Tuesday, December 22, 2009

A Christmas Story I Told My Kids This Week

Once upon a time, a long time ago, before the Internet, there were things called "catalogs." There were three amazing stores that sometimes sent these "catalogs" to people's home, named JC Penney, Sears/Roebuck, and Montgomery/Wards (aka. Monkey Wards). When I was a little girl, these "catalogs" had special editions known as "Christmas catalogs" that were filled with wonders. My sisters and I would sit and stare at the pages and pages of everything from matching robe and pajama sets to sparkly holiday dresses to canopy beds to spiral staircases to Easy Bake Ovens to train sets to outdoor pools to indoor pool tables, and our heads were NOT filled with sugar plums, but rather with unabated covetous consumerist hunger.
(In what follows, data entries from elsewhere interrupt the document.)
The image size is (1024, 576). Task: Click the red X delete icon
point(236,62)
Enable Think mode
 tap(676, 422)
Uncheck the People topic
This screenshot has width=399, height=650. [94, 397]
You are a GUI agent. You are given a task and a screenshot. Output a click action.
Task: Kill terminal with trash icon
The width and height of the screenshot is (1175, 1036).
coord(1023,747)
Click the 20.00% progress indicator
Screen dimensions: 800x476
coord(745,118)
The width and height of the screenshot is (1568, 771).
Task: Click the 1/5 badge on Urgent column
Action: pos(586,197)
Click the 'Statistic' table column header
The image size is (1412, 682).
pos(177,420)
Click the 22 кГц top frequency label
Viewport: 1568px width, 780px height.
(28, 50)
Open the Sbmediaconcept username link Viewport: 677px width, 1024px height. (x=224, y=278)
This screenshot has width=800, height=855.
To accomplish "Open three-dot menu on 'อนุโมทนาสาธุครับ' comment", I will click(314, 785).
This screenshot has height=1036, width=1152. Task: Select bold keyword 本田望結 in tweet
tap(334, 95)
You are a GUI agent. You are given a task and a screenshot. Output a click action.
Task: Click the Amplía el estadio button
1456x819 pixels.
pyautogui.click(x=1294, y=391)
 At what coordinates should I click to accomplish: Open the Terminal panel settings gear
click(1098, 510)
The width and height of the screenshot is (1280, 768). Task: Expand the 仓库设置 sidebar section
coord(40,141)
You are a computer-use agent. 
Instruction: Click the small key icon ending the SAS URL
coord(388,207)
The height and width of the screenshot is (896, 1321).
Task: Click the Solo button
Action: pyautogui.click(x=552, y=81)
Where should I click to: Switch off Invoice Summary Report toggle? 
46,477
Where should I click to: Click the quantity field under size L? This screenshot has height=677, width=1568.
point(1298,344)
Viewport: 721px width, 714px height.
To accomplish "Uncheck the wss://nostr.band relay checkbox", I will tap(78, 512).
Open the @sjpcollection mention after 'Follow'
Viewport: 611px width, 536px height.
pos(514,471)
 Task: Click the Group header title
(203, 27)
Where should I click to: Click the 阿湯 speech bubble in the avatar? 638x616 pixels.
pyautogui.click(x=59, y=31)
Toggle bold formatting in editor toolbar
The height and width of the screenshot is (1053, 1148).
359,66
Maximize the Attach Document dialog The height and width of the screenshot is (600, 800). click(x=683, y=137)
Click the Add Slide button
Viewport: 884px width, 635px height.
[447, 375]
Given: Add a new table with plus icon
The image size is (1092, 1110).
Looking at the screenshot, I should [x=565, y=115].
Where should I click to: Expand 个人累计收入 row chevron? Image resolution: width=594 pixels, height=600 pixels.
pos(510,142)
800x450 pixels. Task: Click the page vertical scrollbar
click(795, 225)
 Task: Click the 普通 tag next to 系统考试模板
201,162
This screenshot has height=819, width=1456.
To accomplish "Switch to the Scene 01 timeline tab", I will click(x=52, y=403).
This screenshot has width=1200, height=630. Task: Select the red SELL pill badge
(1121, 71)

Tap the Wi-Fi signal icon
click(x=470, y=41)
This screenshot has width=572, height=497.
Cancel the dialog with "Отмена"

We WANTED these things, in fact, were were pretty sure that we needed a lot of them. We would circle the pictures, and make stars by the truly awesome stuff, and show our mom, and show our mom, and show our mom. Usually, at some point or other, she would say something about "choices" or "limits" or possibly "self-restraint" (when we got old enough to understand that, sort of). At some point, we'd make a list, and it wouldn't usually include everything we'd circled... usually. And we knew that, come Christmas morning, not everything we circled would be there, under the tree, or on the chair, or the couch. But we hoped; deep down, we hoped.